The lines to reproduce run from the first one below to the line containing "jamie (209, 121)", both included. Reproduce them exactly and nothing else.

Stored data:
^^^^^^^^^^^^^^^^

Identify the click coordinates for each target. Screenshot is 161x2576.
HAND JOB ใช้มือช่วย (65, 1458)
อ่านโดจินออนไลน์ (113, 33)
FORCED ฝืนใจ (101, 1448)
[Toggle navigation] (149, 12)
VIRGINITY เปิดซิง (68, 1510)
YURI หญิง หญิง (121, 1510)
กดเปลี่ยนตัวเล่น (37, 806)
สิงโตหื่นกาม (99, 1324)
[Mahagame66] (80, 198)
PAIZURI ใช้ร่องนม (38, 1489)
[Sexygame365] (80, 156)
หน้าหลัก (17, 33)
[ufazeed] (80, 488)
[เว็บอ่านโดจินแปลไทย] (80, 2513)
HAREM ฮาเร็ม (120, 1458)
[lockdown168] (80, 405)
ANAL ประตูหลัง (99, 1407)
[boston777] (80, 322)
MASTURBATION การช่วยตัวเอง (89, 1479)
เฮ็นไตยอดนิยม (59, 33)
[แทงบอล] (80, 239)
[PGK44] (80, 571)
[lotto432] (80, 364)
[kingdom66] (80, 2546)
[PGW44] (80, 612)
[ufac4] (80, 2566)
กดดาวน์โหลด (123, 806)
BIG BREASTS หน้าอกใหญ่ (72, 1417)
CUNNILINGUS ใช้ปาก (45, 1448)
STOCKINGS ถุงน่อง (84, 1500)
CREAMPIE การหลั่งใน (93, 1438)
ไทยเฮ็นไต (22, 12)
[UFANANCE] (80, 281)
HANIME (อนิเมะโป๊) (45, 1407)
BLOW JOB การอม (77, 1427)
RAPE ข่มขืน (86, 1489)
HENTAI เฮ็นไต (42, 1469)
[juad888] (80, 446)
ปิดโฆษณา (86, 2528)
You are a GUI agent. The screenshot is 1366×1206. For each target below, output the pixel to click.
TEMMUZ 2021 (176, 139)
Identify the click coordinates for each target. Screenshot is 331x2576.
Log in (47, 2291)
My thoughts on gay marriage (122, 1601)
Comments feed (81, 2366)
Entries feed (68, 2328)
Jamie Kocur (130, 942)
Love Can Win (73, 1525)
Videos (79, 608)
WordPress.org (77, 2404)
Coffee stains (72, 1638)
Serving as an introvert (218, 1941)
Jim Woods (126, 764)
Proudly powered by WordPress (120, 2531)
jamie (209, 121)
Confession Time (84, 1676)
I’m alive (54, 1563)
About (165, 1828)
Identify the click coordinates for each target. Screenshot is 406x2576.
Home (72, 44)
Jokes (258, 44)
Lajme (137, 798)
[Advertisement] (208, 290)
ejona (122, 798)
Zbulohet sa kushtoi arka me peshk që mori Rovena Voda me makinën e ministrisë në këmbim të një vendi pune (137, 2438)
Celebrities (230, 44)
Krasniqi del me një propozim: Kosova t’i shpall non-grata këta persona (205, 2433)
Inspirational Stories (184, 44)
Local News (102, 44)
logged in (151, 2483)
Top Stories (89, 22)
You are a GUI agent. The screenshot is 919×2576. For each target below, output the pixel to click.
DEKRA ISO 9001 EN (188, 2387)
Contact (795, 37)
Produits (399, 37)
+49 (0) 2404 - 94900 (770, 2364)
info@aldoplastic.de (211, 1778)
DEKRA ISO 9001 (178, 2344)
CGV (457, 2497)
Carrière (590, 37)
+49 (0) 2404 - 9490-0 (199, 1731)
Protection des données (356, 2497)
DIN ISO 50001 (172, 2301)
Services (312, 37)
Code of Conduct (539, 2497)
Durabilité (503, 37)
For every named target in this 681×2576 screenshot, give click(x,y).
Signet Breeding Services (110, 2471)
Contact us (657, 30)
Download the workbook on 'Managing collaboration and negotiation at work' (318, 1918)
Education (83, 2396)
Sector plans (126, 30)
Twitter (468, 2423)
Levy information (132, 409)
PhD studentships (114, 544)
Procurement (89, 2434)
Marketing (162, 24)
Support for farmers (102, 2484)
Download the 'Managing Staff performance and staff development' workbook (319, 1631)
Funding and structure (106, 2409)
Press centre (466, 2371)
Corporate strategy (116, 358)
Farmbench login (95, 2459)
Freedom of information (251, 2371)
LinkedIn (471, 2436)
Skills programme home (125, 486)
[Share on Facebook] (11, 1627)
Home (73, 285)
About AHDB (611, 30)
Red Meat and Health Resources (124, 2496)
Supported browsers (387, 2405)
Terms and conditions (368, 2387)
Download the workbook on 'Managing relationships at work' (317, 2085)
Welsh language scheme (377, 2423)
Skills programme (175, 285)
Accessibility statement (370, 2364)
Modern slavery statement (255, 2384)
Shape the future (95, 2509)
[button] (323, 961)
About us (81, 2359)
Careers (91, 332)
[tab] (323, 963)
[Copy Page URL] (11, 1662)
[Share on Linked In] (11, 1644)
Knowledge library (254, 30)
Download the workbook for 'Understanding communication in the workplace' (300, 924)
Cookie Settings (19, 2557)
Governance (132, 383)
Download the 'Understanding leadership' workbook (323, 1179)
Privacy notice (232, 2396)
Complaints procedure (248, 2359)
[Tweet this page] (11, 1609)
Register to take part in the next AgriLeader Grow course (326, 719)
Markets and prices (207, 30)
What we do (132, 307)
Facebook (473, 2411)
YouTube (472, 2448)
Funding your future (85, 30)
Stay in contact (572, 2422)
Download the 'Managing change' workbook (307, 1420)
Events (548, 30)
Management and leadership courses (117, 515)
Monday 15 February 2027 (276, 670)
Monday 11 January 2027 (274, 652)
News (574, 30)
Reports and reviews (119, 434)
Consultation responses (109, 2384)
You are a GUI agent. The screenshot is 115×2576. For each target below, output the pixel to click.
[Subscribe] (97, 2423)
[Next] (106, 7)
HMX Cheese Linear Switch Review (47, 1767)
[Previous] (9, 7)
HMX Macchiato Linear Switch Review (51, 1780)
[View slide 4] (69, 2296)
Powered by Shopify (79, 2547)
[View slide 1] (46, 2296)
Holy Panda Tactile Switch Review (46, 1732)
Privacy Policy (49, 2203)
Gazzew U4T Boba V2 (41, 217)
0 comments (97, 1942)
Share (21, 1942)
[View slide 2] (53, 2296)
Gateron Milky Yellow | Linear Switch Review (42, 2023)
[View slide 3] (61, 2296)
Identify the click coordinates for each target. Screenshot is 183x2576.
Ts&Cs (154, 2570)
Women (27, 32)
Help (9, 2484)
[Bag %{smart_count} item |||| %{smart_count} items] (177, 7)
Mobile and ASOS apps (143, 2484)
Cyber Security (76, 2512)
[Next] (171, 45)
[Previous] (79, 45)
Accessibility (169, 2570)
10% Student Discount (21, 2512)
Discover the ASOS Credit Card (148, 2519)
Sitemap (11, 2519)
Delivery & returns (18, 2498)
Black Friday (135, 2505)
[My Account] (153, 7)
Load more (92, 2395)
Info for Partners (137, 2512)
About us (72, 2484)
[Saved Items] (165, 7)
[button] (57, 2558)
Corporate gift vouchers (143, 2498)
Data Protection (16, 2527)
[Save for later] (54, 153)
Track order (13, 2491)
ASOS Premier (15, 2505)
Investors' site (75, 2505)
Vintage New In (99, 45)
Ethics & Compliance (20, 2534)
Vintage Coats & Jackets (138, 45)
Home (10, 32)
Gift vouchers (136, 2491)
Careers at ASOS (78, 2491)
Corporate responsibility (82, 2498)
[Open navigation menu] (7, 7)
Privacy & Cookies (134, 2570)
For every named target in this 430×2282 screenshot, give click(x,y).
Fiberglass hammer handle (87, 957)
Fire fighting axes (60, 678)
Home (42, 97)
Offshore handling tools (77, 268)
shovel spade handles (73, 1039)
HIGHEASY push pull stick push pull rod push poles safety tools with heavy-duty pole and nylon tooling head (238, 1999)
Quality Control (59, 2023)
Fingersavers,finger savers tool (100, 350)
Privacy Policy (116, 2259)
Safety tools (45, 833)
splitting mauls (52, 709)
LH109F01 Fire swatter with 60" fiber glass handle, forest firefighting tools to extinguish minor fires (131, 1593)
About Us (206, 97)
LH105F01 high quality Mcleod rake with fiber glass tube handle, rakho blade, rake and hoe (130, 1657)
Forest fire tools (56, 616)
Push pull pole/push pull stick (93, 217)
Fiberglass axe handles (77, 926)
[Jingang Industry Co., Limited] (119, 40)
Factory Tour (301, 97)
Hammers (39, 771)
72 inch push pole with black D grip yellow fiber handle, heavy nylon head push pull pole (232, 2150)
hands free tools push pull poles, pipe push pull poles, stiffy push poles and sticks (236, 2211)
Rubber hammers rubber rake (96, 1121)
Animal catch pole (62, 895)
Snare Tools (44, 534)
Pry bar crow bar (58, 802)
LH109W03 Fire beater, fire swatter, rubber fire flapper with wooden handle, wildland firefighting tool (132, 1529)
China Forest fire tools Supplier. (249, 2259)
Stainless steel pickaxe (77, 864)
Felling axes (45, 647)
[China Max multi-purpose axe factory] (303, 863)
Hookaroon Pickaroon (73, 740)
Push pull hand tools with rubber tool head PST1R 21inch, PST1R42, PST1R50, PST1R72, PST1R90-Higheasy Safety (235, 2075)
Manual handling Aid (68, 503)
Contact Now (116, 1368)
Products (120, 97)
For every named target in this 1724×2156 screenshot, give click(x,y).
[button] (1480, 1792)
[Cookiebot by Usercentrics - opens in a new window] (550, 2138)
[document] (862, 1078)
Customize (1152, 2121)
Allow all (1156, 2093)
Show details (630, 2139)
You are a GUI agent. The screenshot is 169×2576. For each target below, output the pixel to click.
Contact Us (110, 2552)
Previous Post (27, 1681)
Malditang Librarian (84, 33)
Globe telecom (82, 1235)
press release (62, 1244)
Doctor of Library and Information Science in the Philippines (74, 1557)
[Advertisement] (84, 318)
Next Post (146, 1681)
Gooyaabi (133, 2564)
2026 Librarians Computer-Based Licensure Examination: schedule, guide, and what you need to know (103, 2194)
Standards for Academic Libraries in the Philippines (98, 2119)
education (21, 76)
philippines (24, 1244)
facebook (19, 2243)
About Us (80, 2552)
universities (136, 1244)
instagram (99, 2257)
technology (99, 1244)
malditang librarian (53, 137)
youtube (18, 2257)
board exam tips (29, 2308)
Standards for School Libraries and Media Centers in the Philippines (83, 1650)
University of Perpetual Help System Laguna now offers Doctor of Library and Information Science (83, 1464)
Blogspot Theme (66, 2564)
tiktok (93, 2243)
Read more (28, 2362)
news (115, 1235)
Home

^^^^^^^^^^^^^^^^

#### [Response]
Identify the click coordinates for each target. Screenshot is 161x2576.
HAND JOB ใช้มือช่วย (65, 1458)
อ่านโดจินออนไลน์ (113, 33)
FORCED ฝืนใจ (101, 1448)
[Toggle navigation] (149, 12)
VIRGINITY เปิดซิง (68, 1510)
YURI หญิง หญิง (121, 1510)
กดเปลี่ยนตัวเล่น (37, 806)
สิงโตหื่นกาม (99, 1324)
[Mahagame66] (80, 198)
PAIZURI ใช้ร่องนม (38, 1489)
[Sexygame365] (80, 156)
หน้าหลัก (17, 33)
[ufazeed] (80, 488)
[เว็บอ่านโดจินแปลไทย] (80, 2513)
HAREM ฮาเร็ม (120, 1458)
[lockdown168] (80, 405)
ANAL ประตูหลัง (99, 1407)
[boston777] (80, 322)
MASTURBATION การช่วยตัวเอง (89, 1479)
เฮ็นไตยอดนิยม (59, 33)
[แทงบอล] (80, 239)
[PGK44] (80, 571)
[lotto432] (80, 364)
[kingdom66] (80, 2546)
[PGW44] (80, 612)
[ufac4] (80, 2566)
กดดาวน์โหลด (123, 806)
BIG BREASTS หน้าอกใหญ่ (72, 1417)
CUNNILINGUS ใช้ปาก (45, 1448)
STOCKINGS ถุงน่อง (84, 1500)
CREAMPIE การหลั่งใน (93, 1438)
ไทยเฮ็นไต (22, 12)
[UFANANCE] (80, 281)
HANIME (อนิเมะโป๊) (45, 1407)
BLOW JOB การอม (77, 1427)
RAPE ข่มขืน (86, 1489)
HENTAI เฮ็นไต (42, 1469)
[juad888] (80, 446)
ปิดโฆษณา (86, 2528)
You are a GUI agent. The screenshot is 1366×1206. For each target below, output the pixel to click.
TEMMUZ 2021 (176, 139)
Identify the click coordinates for each target. Screenshot is 331x2576.
Log in (47, 2291)
My thoughts on gay marriage (122, 1601)
Comments feed (81, 2366)
Entries feed (68, 2328)
Jamie Kocur (130, 942)
Love Can Win (73, 1525)
Videos (79, 608)
WordPress.org (77, 2404)
Coffee stains (72, 1638)
Serving as an introvert (218, 1941)
Jim Woods (126, 764)
Proudly powered by WordPress (120, 2531)
jamie (209, 121)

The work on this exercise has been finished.